Since witches were indicative of evil and the supernatural in Shakespeare's day, having them introduce the first scene of the play starts the play with a sense of foreboding that something sinister and/or evil will occur. They agree to meet again on the heath when the battle is over. They expressly note that they will meet with Macbeth. Given that the witches represent evil, their upcoming meeting with Macbeth suggests that the supernatural world and the world of humans (Macbeth) will interact. Particularly, the witches will have some impact on Macbeth himself. The final lines blatantly indicate that bad things will happen.
Fair is foul, and foul is fair.
Hover through the fog and filthy air. (I.i.11-12)
In the next scene, we learn that Macbeth has fought bravely, a loyal servant to the king.
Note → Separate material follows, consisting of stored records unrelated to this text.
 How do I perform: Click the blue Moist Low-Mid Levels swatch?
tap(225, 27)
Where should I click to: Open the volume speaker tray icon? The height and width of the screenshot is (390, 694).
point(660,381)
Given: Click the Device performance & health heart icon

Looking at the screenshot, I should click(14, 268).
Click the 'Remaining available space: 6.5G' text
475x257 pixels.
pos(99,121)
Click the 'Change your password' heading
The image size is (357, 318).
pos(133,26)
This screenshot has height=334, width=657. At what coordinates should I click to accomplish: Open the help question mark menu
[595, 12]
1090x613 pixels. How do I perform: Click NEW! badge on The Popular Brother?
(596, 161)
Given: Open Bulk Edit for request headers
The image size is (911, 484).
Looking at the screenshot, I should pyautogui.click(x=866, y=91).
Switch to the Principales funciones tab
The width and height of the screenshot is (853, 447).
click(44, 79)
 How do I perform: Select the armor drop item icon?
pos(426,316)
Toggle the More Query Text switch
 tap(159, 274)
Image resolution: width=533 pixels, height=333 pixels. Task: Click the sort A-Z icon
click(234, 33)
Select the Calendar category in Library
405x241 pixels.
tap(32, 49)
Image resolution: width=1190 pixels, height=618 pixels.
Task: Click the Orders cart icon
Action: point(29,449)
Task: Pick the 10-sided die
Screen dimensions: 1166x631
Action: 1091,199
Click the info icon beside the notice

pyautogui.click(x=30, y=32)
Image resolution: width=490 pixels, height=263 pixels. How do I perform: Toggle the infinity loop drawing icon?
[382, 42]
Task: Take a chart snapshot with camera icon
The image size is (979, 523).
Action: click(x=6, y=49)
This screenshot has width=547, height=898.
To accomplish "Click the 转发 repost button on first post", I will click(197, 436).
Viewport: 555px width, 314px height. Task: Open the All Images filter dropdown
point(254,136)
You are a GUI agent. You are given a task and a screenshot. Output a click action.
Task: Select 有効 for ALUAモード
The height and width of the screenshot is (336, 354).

At that point, Macbeth is described in good terms. But as the witches indicated that they will meet with Macbeth (in Scene Three), and as they indicated that what was good will become evil ("Fair is foul"), they allude, at least to the potential, that their upcoming meeting with Macbeth will have to do with a transition from good ("fair") to evil ("foul").
The first scene of Macbeth serves a number of important functions. First of all, it helps to establish a dark and tense mood. This is primarily achieved through the scene's stormy setting ("thunder and lightning") but also through the supernatural elements, most notably the three witches and the appearance of their familiars.
This scene is also important because it introduces an element of mystery to the plot. The third witch, for example, mentions a meeting with Macbeth but does not indicate any reason for a meeting. This successfully piques the reader's interest by implying that Macbeth is a character of interest and significance.
Finally, this scene encourages the reader to think carefully about what lies ahead. When the witches say, "Fair is foul, and foul is fair," for instance, they are warning the reader that all is not as it seems.